You are asking a pretty complicated question. First and foremost, ditch the windows servers. Open source is where it is at, 100%, especially for web.
You keep asking these questions but I am going to give you the same answer as before. Your best bet is paying for it to be hosted. It goes down, they fix it, they back up your site, and you don't have to worry about it. It can be as cheap as $5 per a month. Heck, $20 per a month gets you your own full blown virtual sever of whatever you want. That means you control the whole server...
Anyway, what you would have to do is set up two or more Linux boxes. Don't even fuss with AMP, because when you install the alphabet soup of web tools you are going to have configuration issues. Just load Apache, MySQL and PHP manually, however, most of these things come standard on Linux distributions anyway.
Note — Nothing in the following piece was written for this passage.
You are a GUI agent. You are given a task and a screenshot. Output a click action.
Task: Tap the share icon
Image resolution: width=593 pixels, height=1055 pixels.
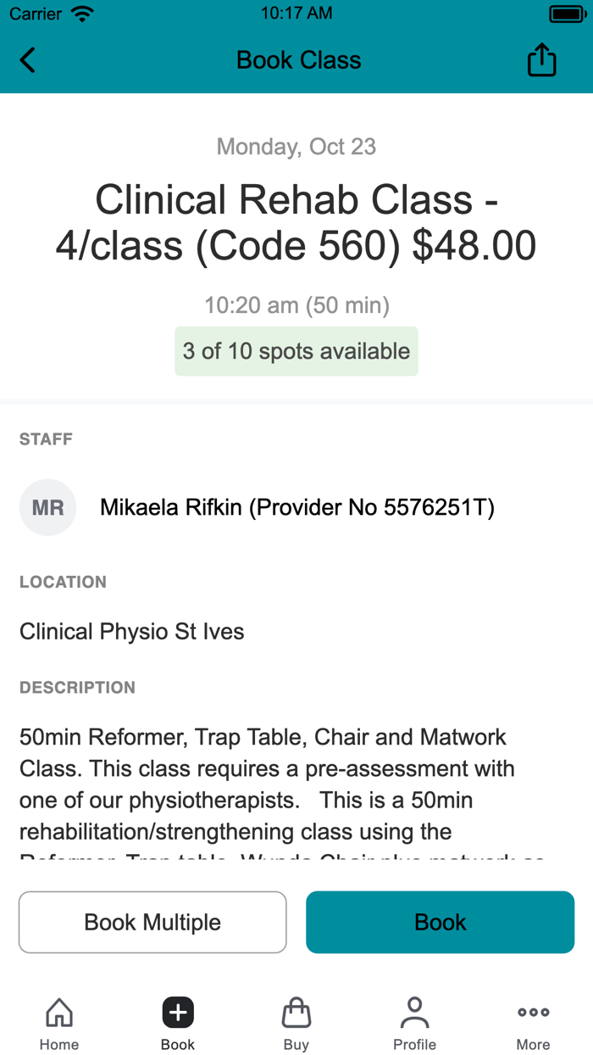[541, 60]
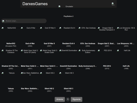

Depending on how you set it up and your distro, depends on where the files are stored. In many distros apache config will be in /etc/httpd. However, I have seen some things that will put apache config in /var/www, so go figure
Now once you have everything set up you will have to enable what is called a cron job, and that cron job should probably run at the very least once a day, if not maybe twice a day. The cron job will run a script which carries a set of commands like rsync and what not, and that rsync will remotely synchronize your data amongst the servers.
For it to promote itself if one goes down you will have to cluster them, which is something I am not going to even begin to try to walk you through.
So really, either you learn sever administration on top of web development or you fork over the few bucks each month to have it done for you. Plus, do you even have the bandwidth to allow multiple users to browse your site?